The parameter that fixes the characteristic length for the emergence of non linear phenomena has been settled to be \(\tilde{\Lambda }\simeq 0.85\). The temperature of the system has been settled at T = 300 K and consequently for our choices \({{\mathscr{E}}}_{{\rm{b}}{\rm{a}}{\rm{t}}{\rm{h}}}=2.5\,\times \,{10}^{-3}\), while water viscosity is \({\eta }_{W}\simeq 8.54\times {10}^{-4}{\rm{Pa}}\cdot {\rm{s}}\) and \({\tilde{\eta }}_{W}=0.514\) yielding Ωfrict,i = Ωfrict = 0.97. With our choice of free parameters of the system, the strength of thermal noise results \(\tilde{{\rm{\Psi }}}\simeq 4.4\times {10}^{-2}\). The frequencies associated to the electrodynamic interactions \({{\rm{\Omega }}}_{ij}^{2}\) can be expressed in terms of adimensionalized units

$${{\rm{\Omega }}}_{ij}^{2}=\frac{1}{{\omega }_{0}^{2}}\frac{2{e}^{2}}{4\pi {\epsilon }_{WS}\mu {\lambda }^{3}}\frac{{Z}^{2}}{\tilde{m}{\tilde{R}}_{ij}^{3}}=\frac{1}{{\omega }_{0}^{2}}\frac{2{e}^{2}}{4\pi \,{\epsilon }_{WS}\,\mu {\lambda }^{3}}\frac{{Z}^{2}}{\tilde{m}{\tilde{R}}_{ij}^{3}}$$
(22)

where \({\tilde{R}}_{ij}\) is the mutual distance between the centers of the dipoles i and j expressed in unit of λ and \(\tilde{m}\) is the mass of a molecule expressed in adimensionalized units. In the performed simulations the position of each dipole representing a biomolecule is assigned in a cube box of side \(l={N}^{\mathrm{1/3}}\langle \tilde{d}\rangle \), i.e. the components of the vector position of the center of each dipole have coordinates \({\tilde{{\bf{R}}}}_{i}=l{{\bf{x}}}_{{R}_{i}}=l({x}_{{R}_{i}},{y}_{{R}_{i}},{z}_{{R}_{i}})\), with \({x}_{{R}_{i}},{y}_{{R}_{i}},{z}_{{R}_{i}}\in [0,1]\), where N is the total number of dipoles and \(\langle \tilde{d}\rangle \) is the average intermolecular distance in λ units. As a reference case in our simulations the parameters have been chosen to be \(\tilde{m}=10\), Zi = 1000, while the average intermolecular distance \(\langle \tilde{d}\rangle =\lambda \langle \tilde{d}\rangle =1.6\times {10}^{3}{\rm{\AA }}=1.6\times {10}^{-7}m\). The reason for choosing such a large value of Z is justified under the hypothesis that the surrounding water molecules participate to the effective dipole of each biomolecule and enhance it5,9. Therefore for the considered choice of parameters \({{\rm{\Omega }}}_{ij}^{2} \sim 2.3\times {10}^{-3}\). Finally, in order to consider different cases with stronger interactions (corresponding to shorter average intermolecular distances, for instance) the coupling term is multiplied by a factor K > 0 with respect to the reference case just discussed, i.e.
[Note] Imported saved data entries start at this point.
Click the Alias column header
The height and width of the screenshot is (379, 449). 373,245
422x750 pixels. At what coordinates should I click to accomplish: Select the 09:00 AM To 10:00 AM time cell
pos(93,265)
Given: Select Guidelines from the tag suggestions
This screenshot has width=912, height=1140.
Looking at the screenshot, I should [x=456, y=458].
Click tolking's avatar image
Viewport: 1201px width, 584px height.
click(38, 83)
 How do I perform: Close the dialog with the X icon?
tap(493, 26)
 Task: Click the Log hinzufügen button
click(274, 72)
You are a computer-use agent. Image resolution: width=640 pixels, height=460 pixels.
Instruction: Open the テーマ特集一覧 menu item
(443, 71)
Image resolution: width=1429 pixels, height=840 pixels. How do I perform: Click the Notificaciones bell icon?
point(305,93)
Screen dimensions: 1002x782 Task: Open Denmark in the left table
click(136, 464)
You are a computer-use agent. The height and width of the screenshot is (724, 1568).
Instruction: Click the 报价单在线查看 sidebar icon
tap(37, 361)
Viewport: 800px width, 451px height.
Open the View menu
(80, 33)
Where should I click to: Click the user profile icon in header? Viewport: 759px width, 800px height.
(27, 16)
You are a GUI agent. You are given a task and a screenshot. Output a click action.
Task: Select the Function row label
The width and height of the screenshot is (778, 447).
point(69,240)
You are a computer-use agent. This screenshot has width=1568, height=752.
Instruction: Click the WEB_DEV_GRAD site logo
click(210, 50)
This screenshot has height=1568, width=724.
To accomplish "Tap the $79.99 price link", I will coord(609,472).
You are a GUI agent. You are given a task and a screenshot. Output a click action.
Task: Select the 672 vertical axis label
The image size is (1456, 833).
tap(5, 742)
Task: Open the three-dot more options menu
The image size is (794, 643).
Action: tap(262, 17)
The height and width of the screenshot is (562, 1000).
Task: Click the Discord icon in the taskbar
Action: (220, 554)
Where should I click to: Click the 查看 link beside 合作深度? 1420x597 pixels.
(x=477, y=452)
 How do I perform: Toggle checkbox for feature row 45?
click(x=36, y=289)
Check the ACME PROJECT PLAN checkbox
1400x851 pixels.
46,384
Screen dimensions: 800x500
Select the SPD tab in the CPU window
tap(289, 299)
$${{\rm{\Omega }}}_{ij}^{2}=\frac{1}{{\omega }_{0}^{2}}\frac{2{e}^{2}}{4\pi {\epsilon }_{WS}\mu {\lambda }^{3}}\frac{{Z}^{2}}{\mathop{m}\limits^{ \sim }N{\langle \mathop{d}\limits^{ \sim }\rangle }^{3}|{{\bf{x}}}_{{R}_{i}}-{{\bf{x}}}_{{R}_{j}}|}=K{{\rm{\Omega }}}_{ij}^{2}{|}_{\langle \mathop{d}\limits^{ \sim }\rangle =1.6\times {10}^{2}}=K{{\rm{\Omega }}}_{ij,ref}^{2}$$
(23)

and by introducing Eq. (23) in Eq. (20) we obtain

$$\begin{array}{ccc}\frac{{\rm{d}}{x}_{i}}{{\rm{d}}\tau } & = & {\upsilon }_{i}\\ \frac{{\rm{d}}{\upsilon }_{i}}{{\rm{d}}\tau } & = & -({x}_{i}-{x}_{i0})-\frac{{({x}_{i}-{x}_{i0})}^{3}}{{\mathop{{\rm{\Lambda }}}\limits^{ \sim }}^{2}}-{{\rm{\Omega }}}_{{\rm{f}}{\rm{r}}{\rm{i}}{\rm{c}}{\rm{t}},i}\frac{{\rm{d}}{x}_{i}}{{\rm{d}}\tau }+K\,{\sum }_{j\ne i}^{N}\,{{\rm{\Omega }}}_{ij,ref}^{2}{\zeta }_{ij}{x}_{j}+{\mathop{{\rm{\Psi }}}\limits^{ \sim }}_{i}{\mathop{\xi }\limits^{ \sim }}_{i}(t)\\ & & +\,{{\rm{\Omega }}}_{{\rm{p}}{\rm{u}}{\rm{l}}}{{\mathscr{A}}}_{NE}\,{f}_{{\rm{p}}{\rm{u}}{\rm{l}}}(\tau ;{{\rm{\Omega }}}_{{\rm{p}}{\rm{u}}{\rm{l}}},{\varphi }_{i})\,\,{\rm{\forall }}\,i=1,\ldots ,N\end{array}$$
(24)

This paper is intended as a first feasibility study for the detection of long-range electromagnetic interactions amongs biomolecules in aqueous solutions via a spectroscopic observable. In laboratory conditions the only parameter concerning molecule space configuration and orientation that one can easily control, is the biomolecules concentration, i.e. the intermolecular average distance. Therefore we investigate the emergence of collective behavior between biomolecules by varying the average distance among dipoles that corresponds in our model Eq. (24) to vary K. On the other hand, in this work we do not investigate the role played by spatial correlation of the position and orientation of the dipoles in the appearance of a spectroscopic signature of the long-range electrodynamic dipole-dipole interactions. The study of dependence of spectroscopic observables on spatial correlations could be very interesting in this framework but we postpone to future work this investigation.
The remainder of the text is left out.